A January 2013 study reported that the U.S. already spends $18 billion a year on immigration enforcement, more than on the FBI (Federal Bureau of Investigation), DEA (Drug Enforcement Agency), ATF (Bureau of Alcohol, Tobacco and Firearms) combined. As a result, the U.S. has created a police state for immigrants where in a number of states such as Arizona  undocumented workers are afraid to walk down the street without being demanded to “show your papers.” Get stopped for a minor traffic violation and you could end up in a “detention center” for months and then be deported, to be even separated from your U.S.-born children.

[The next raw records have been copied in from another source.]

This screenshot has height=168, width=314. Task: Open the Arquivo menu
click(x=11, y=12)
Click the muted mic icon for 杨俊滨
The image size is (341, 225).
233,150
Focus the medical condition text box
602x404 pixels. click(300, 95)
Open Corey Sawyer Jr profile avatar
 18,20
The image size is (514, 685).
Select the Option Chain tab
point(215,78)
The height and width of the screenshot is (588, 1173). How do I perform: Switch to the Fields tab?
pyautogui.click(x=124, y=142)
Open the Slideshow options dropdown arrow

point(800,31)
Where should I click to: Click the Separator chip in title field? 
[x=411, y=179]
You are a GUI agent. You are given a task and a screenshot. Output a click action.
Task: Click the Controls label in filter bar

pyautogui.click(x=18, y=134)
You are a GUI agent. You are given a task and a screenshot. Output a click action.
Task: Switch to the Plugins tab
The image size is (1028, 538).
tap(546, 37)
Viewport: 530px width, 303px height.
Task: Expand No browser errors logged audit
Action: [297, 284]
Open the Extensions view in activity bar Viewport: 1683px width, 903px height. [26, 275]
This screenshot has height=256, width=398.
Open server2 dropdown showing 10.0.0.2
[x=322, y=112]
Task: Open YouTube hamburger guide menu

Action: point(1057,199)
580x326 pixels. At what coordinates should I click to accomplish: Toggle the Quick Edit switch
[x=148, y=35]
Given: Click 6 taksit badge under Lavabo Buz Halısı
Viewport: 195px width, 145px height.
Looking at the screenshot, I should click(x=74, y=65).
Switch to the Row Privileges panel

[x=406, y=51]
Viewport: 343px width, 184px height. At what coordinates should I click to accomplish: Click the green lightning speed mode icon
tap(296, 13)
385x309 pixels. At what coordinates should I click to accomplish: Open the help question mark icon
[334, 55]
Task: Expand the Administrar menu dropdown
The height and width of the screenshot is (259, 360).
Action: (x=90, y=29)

Large numbers of migrant populations going out of a particular area or nation should be viewed  as a signal of something. The capitalism system of production requires the existence of a class of people who have no property and therefore have nothing to sell but their capacity to work. It cannot function as a system without such a class. To create this class capitalism destroyed the system of property which had existed in the feudal period converting serfs into wage laborers and then went on to industrialize agriculture and destroy the bulk of peasant agriculture, converting peasants into wage laborers. This produced migrations from the countryside to the cities and also between countries. It is estimated that there are today 200 million migrant workers worldwide; more than ever before. The number of foreign workers in North America is estimated at 12.9% or approximately 40 million. In some industries, including agriculture, construction, food preparation, accommodation and household employees, immigrants are well over 20% of the workers. In the US, in 2005, there were 7.2 million illegals, or 5% of the workforce. Workers are the dispossessed who have no alternative but to find a place to sell their labor power. Workers who travel between countries and continents to do this are simply expressing the essence of the working class, that ‘workers have no country.’ The migrations of today are not a temporary phase which will pass when global economic conditions stabilize, they are a continuation of processes which have been underway since the dawn of capitalism.

  There has been an upsurge in transnational migration as every country and region has become integrated into global capitalism. There are reasons for people to pick up and move. Mass immigration out of a country is a symptom of poor economic conditions in the originating nation. There is a reason that so many residents of Mexico want to leave: there is better opportunity for flourishing in the United States. As long as the American ‘boom’ beckons, Mexicans in search of prosperity will continue to migrate to the USA. Until the 1980s, the number of Mexicans in the U.S. was under 2 million; today there are roughly 12 million Mexican citizens living in the U.S., one-tenth of Mexico’s entire population; and when you add their children, that totals 33 million members of Mexican families in the U.S., one tenth of the U.S. population. (This is in addition to the long-established Hispanic population from Texas to California in their ancestral lands stolen from Mexico.)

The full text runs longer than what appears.